Even though the March for Life’s usual stomping grounds are right in their own backyard, high school students in Washington, D.C., will also keep their social distance from the event. Over 100 students from a handful of D.C.-area schools, including Jesuit schools Gonzaga College High School and Georgetown Preparatory School, participated in a program for prayer and discussion on Jan. 28.
Patrick Sullivan, a religion teacher and co-moderator of the Eagles for Life Club at Gonzaga College High School, described the students’ discussion: “The students explored what it means to be pro-life today, how the movement has been hurt by extremism, why empathy is paramount to discussions surrounding abortion and how to balance the call to protect life at all stages without glossing over the acute issue of abortion.”

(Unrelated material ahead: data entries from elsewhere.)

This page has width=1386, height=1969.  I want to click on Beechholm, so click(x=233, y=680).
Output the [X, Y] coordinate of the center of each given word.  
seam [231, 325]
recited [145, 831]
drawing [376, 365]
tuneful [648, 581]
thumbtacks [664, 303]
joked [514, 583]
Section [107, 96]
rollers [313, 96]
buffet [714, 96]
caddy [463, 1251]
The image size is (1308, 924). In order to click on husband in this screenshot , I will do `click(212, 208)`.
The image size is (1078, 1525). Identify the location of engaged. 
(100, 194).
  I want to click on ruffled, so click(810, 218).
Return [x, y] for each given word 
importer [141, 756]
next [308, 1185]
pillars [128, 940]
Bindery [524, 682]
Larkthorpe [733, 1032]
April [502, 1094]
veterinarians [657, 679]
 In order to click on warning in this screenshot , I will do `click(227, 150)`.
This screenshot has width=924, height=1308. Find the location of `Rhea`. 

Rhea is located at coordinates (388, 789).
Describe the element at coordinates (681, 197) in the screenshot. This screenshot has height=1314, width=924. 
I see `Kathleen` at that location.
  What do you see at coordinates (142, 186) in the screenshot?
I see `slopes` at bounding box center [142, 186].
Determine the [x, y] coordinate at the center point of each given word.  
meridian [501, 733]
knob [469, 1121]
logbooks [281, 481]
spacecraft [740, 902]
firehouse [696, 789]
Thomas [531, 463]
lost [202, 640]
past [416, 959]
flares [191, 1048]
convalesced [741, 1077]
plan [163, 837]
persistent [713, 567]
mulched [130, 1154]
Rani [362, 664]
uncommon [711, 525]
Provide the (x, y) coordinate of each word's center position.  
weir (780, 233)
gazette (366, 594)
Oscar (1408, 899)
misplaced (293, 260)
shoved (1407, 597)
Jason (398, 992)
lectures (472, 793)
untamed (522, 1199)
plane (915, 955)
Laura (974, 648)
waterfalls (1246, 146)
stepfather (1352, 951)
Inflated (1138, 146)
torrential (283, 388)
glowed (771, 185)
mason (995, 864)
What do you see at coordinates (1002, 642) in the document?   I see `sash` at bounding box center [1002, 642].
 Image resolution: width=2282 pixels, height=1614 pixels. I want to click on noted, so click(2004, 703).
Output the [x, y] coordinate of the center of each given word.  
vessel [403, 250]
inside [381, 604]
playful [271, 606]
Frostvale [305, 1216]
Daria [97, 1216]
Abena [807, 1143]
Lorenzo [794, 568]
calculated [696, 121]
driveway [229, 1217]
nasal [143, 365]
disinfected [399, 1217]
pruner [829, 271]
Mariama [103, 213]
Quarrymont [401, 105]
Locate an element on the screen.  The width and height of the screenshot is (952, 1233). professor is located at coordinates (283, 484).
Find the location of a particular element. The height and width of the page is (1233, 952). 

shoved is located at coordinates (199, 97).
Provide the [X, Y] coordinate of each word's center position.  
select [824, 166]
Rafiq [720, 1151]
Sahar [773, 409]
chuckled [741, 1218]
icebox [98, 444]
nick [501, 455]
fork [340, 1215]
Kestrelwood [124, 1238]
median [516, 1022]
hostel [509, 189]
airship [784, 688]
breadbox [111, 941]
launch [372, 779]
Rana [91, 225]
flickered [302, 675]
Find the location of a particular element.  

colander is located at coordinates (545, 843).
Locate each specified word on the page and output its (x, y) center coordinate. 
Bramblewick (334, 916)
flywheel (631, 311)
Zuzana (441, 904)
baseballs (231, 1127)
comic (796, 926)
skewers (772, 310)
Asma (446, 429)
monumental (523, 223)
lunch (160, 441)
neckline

Mr. Sullivan described the collaboration between the schools as an asset to the program, sharing that they were able to hear a variety of perspectives on crucial life issues as they interacted with conversation partners from beyond their own school communities.
While he helped to moderate the event, Mr. Sullivan said that the students really took the lead. Their active engagement was encouraging to him. “For me and the other adult facilitators, hearing their hope and genuine desire to promote goodness was uplifting and, I think, a needed challenge to the cynicism and gridlock that has plagued the political conversation around pro-life issues,” he said.